(Extract to read)
◇ ◇ ◇ ◇ ◇ ◇ ◇
Many people in the US can afford large TVs, advanced mobile phones, or "buy" a car on a 60 month loan plan; however, many of these items are built in places where wages are extremely low and quality of life is, well, not something I'd really wish on anybody. My quality of life is amazing by comparison, and yet I can see how hard it has been for me to achieve upward mobility in the current and foreseeable market conditions.

To put it another frame, the internet and poor regulation allows numerous firms in China to make IP infringing "Chibson Guitars" - they are, frankly, not very good but allow the buyer to feel special. There is an emotional and economic dynamic that is hard to quantify, but is definitely present. Should every guitarist be able to afford a genuine Gibson? I'm not sure. Should economic sniping, exploiting developing nations for simple economic benefit, and disrespect of natural preservation be tolerated? I certainly don't think so.

These are just counter-points to contextualize the phrase I heard long ago, and one I think has played out with eerie prescience.

To me, the big problem with globalization is not the conditions of the sweatshops in India. $1 a day and the chance of burning alive in a garment factory (happened just the other day in Bangladesh) is better than subsistence farming, probably.[1] My problem with it is that of the $50 a day that comes out of an American pocket by exporting that work overseas, $1 goes to the Bengali garment worker, and $49 goes into the pocket of some shareholder. And when conditions become "too good" in India and Bangladesh, as is already happening, they'll just move over to Vietnam or Laos.

[1] There's also the issue that the negative externalities of industry make the other alternatives worse. My dad grew up in a village in Bangladesh. Before run-off from industrial farming killed them all, the rivers were teaming with hundreds of different kinds of fish. The existence of industry makes the lives of farmers harder.
◇ ◇ ◇ ◇ ◇ ◇ ◇
(Given task) Reproduce the globalization comment word for word, from its first line to its last. The entries that come next have nothing to do with the globalization comment.

Examples of screen grounding:
◇ ◇ ◇ ◇ ◇ ◇ ◇
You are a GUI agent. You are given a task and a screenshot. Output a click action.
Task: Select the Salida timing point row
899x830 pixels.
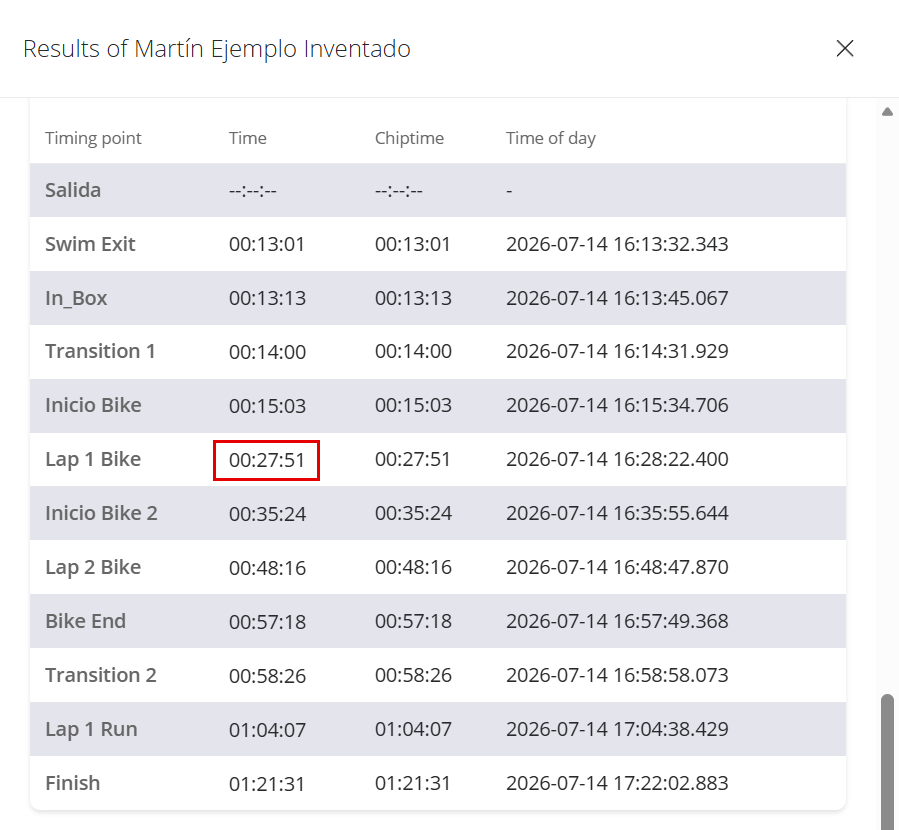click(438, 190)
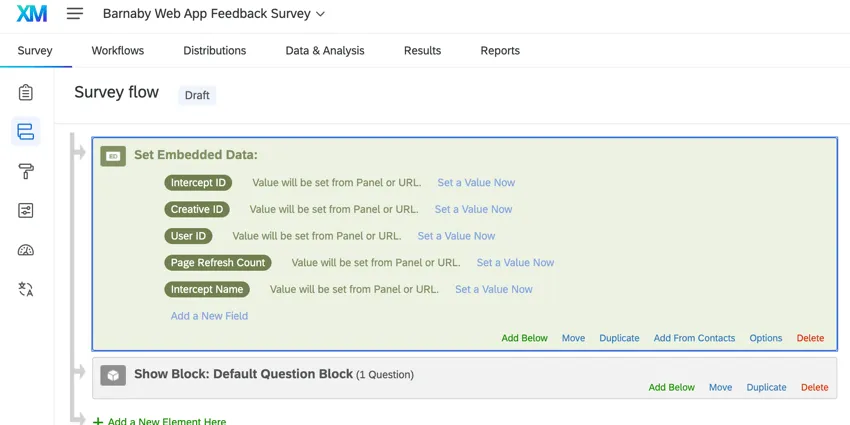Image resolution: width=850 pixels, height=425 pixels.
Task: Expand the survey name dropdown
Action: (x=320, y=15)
◇ ◇ ◇ ◇ ◇ ◇ ◇
(Right answer)
Many people in the US can afford large TVs, advanced mobile phones, or "buy" a car on a 60 month loan plan; however, many of these items are built in places where wages are extremely low and quality of life is, well, not something I'd really wish on anybody. My quality of life is amazing by comparison, and yet I can see how hard it has been for me to achieve upward mobility in the current and foreseeable market conditions.

To put it another frame, the internet and poor regulation allows numerous firms in China to make IP infringing "Chibson Guitars" - they are, frankly, not very good but allow the buyer to feel special. There is an emotional and economic dynamic that is hard to quantify, but is definitely present. Should every guitarist be able to afford a genuine Gibson? I'm not sure. Should economic sniping, exploiting developing nations for simple economic benefit, and disrespect of natural preservation be tolerated? I certainly don't think so.

These are just counter-points to contextualize the phrase I heard long ago, and one I think has played out with eerie prescience.

To me, the big problem with globalization is not the conditions of the sweatshops in India. $1 a day and the chance of burning alive in a garment factory (happened just the other day in Bangladesh) is better than subsistence farming, probably.[1] My problem with it is that of the $50 a day that comes out of an American pocket by exporting that work overseas, $1 goes to the Bengali garment worker, and $49 goes into the pocket of some shareholder. And when conditions become "too good" in India and Bangladesh, as is already happening, they'll just move over to Vietnam or Laos.

[1] There's also the issue that the negative externalities of industry make the other alternatives worse. My dad grew up in a village in Bangladesh. Before run-off from industrial farming killed them all, the rivers were teaming with hundreds of different kinds of fish. The existence of industry makes the lives of farmers harder.